## [Available data]
※ ※ ※

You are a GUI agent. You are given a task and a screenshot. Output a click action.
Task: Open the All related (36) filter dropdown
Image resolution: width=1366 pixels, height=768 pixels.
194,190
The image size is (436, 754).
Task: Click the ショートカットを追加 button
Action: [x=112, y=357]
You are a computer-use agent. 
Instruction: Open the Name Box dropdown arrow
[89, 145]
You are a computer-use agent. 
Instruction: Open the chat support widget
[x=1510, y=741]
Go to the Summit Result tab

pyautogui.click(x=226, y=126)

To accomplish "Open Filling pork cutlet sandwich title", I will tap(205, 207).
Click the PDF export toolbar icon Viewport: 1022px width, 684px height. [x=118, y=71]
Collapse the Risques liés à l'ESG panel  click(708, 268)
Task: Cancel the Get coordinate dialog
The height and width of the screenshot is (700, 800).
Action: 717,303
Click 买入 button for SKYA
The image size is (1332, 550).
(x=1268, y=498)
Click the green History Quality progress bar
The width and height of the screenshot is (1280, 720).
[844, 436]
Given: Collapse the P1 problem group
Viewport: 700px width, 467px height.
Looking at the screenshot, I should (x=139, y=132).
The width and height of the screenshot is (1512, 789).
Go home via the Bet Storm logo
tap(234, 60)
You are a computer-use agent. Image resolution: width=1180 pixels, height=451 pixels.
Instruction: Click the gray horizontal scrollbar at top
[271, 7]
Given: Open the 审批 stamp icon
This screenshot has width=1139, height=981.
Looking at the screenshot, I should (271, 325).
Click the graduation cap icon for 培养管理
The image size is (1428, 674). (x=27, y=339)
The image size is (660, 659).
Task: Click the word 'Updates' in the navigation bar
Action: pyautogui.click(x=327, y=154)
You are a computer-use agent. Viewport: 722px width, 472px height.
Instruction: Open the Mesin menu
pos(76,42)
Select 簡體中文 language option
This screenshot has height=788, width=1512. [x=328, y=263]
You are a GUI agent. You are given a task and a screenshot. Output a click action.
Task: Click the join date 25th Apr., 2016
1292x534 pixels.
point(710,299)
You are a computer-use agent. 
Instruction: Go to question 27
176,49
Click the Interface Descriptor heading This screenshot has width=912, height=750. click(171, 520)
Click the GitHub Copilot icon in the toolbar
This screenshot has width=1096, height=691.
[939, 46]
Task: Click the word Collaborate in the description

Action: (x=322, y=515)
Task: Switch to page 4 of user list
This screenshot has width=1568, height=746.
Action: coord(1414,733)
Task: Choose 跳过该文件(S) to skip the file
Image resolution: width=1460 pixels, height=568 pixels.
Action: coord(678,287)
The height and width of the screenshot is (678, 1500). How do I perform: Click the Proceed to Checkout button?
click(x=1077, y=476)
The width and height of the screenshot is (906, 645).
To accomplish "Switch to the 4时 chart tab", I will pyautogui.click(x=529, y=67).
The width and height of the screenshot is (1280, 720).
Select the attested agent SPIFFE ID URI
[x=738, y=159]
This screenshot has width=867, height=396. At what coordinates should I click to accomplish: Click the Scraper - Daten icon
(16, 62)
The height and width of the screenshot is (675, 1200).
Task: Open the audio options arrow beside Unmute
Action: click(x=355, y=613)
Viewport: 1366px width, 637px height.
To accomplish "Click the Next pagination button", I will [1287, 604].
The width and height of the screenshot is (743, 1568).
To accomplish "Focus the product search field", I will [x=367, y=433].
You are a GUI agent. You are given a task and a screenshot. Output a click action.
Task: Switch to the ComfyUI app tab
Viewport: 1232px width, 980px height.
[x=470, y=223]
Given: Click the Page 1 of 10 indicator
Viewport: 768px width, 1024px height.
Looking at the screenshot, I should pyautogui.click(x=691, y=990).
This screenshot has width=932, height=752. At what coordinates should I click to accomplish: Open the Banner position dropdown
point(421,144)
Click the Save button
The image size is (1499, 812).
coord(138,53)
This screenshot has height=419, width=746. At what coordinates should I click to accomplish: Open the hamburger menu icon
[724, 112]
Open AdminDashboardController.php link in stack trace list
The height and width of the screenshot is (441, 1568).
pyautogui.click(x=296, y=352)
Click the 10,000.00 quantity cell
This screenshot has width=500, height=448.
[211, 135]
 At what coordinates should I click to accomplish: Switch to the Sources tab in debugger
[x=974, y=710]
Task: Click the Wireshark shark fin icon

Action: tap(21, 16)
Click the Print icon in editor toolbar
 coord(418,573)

※ ※ ※

## [What you should do]
Wherever the word "will" occurs in a line of the listing, copy that line.

## [Result below]
To accomplish "Open Filling pork cutlet sandwich title", I will tap(205, 207).
To accomplish "Switch to the 4时 chart tab", I will pyautogui.click(x=529, y=67).
To accomplish "Click the Next pagination button", I will [1287, 604].
To accomplish "Focus the product search field", I will [x=367, y=433].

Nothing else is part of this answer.